I dismount. “Hey, Weed,” I call back over my shoulder. I stop. “You see a pretty redhead in a black skirt come by?”
“‘Bout a minute ago she crossed 19th.”
At 19th, I lose her. I look left. I look right. I check straight ahead. I turn on 19th, heading west, toward the High Line and the Hudson River beyond. It’s a nice day. Maybe I’ll lock the bike and walk, or ride in the park next to the river.
I pass the galleries and coffee shops, peering in the windows to see if I can catch a glimpse of red hair. The galleries aren’t open yet but the coffee shops are crowded with morning types wanting their specialized brews. Just give me a simple espresso and I’m happy.
I’m near the High Line when I hear a rapid firing of shots followed by screams and more shots. I see a man running and shooting calmly on the raised park, an old train line that serviced the butcheries and factories of the former meat packing district.

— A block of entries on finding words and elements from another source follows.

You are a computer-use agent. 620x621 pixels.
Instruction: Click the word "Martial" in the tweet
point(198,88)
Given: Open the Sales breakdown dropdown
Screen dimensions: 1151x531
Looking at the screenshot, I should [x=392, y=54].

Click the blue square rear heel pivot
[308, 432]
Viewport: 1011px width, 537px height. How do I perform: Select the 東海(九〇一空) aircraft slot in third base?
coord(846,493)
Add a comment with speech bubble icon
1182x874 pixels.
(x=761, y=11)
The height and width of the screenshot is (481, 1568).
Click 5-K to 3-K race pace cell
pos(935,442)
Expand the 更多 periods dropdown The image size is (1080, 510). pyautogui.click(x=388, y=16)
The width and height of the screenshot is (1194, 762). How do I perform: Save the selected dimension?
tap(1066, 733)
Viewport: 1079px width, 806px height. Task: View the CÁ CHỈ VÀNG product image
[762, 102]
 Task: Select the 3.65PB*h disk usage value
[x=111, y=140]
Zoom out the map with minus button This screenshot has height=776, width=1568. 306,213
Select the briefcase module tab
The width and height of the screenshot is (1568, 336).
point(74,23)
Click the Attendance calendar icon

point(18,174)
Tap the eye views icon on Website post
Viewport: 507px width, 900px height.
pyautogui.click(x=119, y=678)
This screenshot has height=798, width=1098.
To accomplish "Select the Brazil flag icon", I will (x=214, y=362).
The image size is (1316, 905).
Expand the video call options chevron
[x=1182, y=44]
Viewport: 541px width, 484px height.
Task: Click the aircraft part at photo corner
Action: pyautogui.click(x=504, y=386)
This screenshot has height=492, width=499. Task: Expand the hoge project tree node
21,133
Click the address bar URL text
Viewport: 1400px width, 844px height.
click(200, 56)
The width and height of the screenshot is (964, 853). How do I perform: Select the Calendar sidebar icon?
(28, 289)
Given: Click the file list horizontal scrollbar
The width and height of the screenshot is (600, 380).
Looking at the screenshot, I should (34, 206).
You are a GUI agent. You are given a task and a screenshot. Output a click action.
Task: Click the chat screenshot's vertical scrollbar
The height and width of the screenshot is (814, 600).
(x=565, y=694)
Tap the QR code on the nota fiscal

“Great. Another angry man with a gun,” a woman says. Standing beside me, two cups of coffee in hand, is the redhead. She hands me a cup. “I assume you take it black?”
We stand there and watch the man duck behind cover. He’s cleared the High Line and now he comes to the railing and starts shooting at people in the street below. “Maybe we should get out of here,” she says.
But then a single loud shot cracks and the man tumbles forward over the railing smacking onto the street below him. Later, we’d learn that he killed seven and wounded 23. My buddy Weed, a member of NYC’s finest, heard the shots, grabbed the rifle from the trunk of his cruiser and nailed him with a single shot from a block away.
“I wanted to thank you for stopping that man earlier.”
“Sure. Where were you heading to in such a hurry?”